Four hours later, after a daunting lab, I'm still positively confused about what is due. So I get on my bike, ride that hunk-o-junk home, up that horrible hill (to avoid coppers giving us tickets), past the library and the drag-queen hair salon, back to my house.
At home J is waiting at his desk. I say hey, he says yo. Then I try to figure out what homework is due. All the while J is having a conversation with me about his day. I tend to only tune in to the parts where his voice is slower, so I hear things like, "and then the British lady said NO" and when that utterly confuses me vastly more than I thought I could ever be, I remember that I forgot.
Again, I feel weird. So I sit at my table. And sit. And look. And blink. And listen to my Elephants. And sit. And twiddle my thumbs. And while I sit, I try to remember what day it is. But I can't. So I sit. And then all of a sudden it's dark.
When it's dark, I decide to work on my fitness. . . but I almost fall off the treadmill because I'm thinking so hard about the weirdos that put on perfume at the gym and that screech when they see friends. And all the while I still try to figure out what the stink I have due.

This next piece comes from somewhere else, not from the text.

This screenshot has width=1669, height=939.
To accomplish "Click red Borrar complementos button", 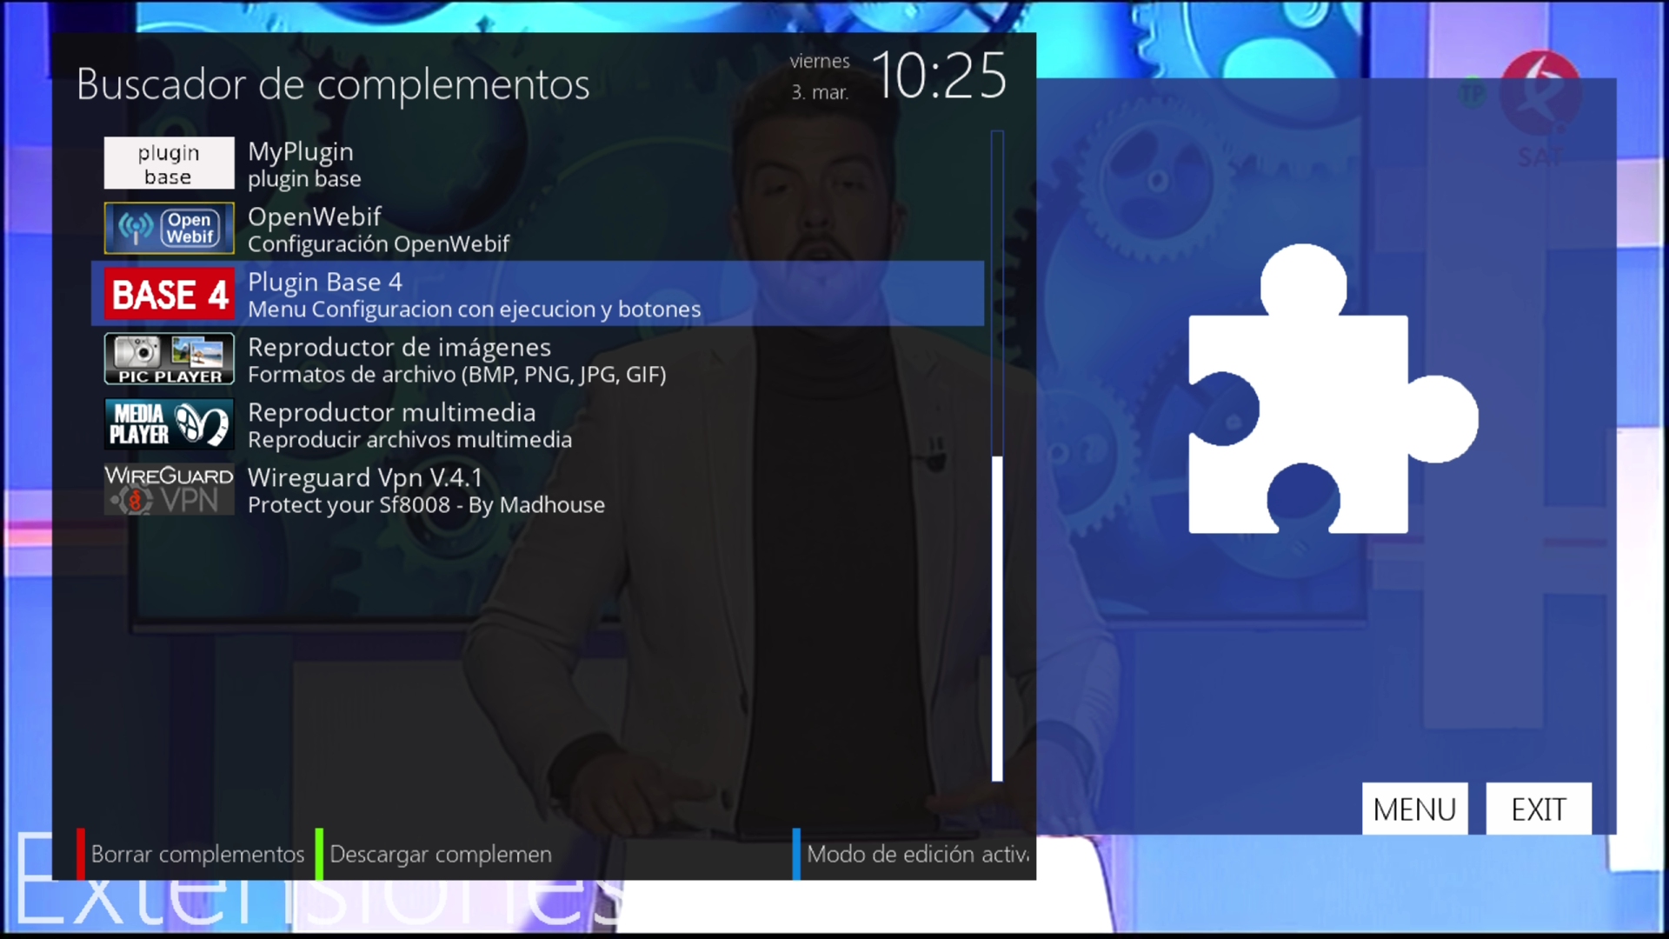I will click(197, 855).
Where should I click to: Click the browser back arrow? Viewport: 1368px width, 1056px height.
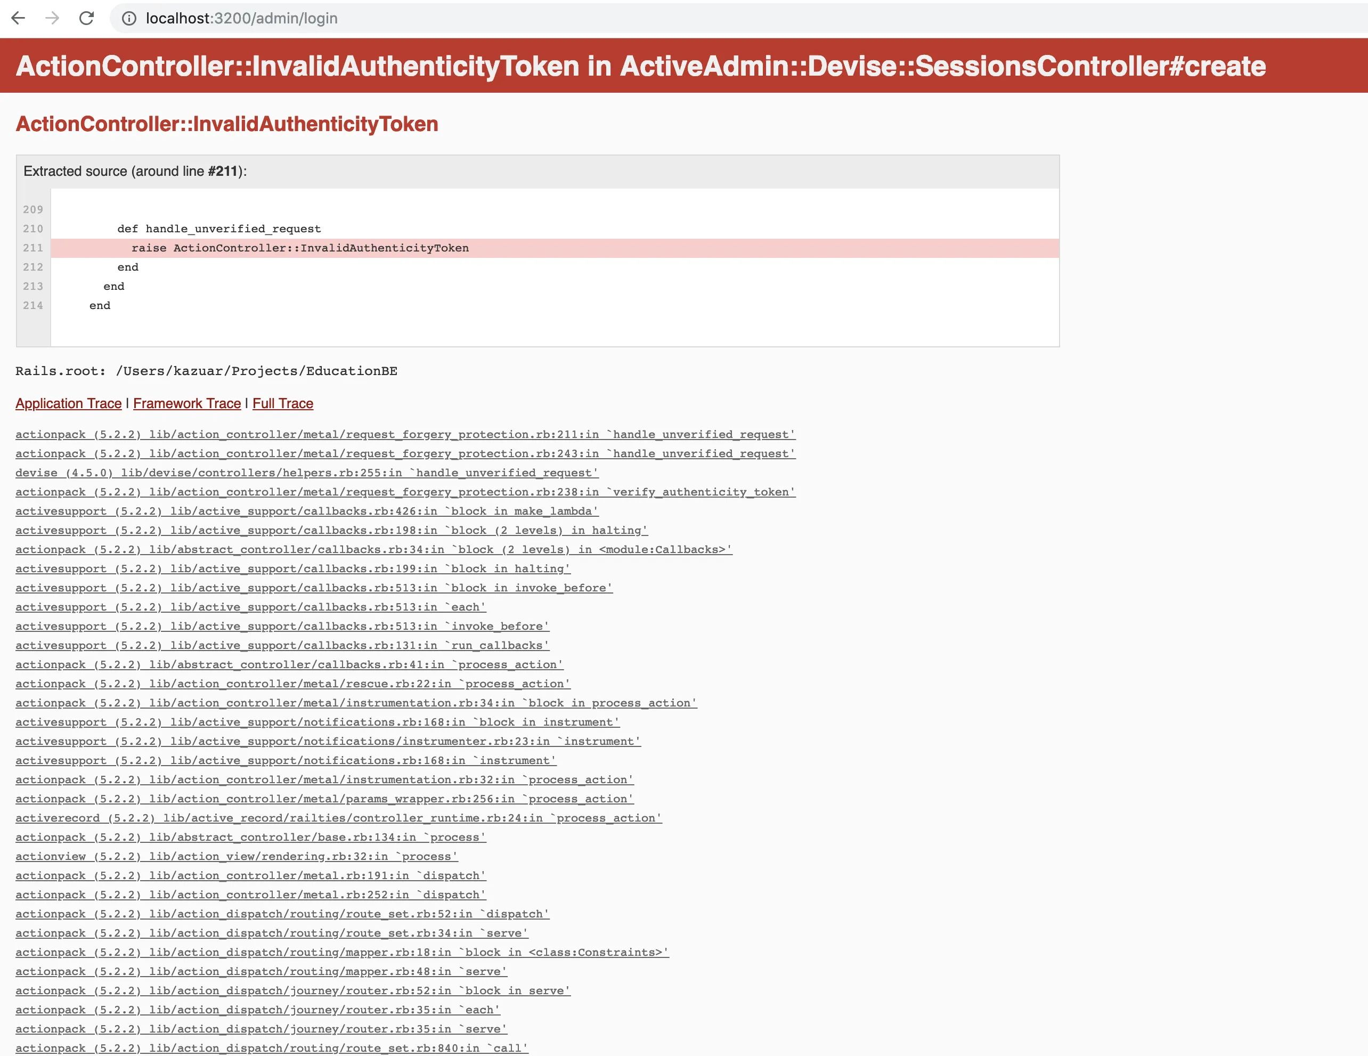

I come home from el gimnasio, and I have a shath (shower-bath, duh) and then I sit on my blue couch. And eat string cheese and almonds. And then I decide I'm just so much crazier than people and even myself know, because there couldn't be anything that is due...I mean for Pete's sake, I did homework for days and there can't be anything I forgot.
So all is well in the Jean household. We read our scriptures, say some really radical prayers, and then we sleep. J is out in 13 seconds. I am drifting. . . drifting. . .drifting. . . almosttttt there. . . .
And Bam. It comes to me. "Hey dumb-face! You have a 20 page paper to write that's due in 8 hours about the reason you chose to use a Gram Stain on Bacillus megaterium instead of a capsule stain!" And then some other person living in my head starts laughing like Scar from Lion King. And I just sit up in bed, so confused. Just so. darn. confused.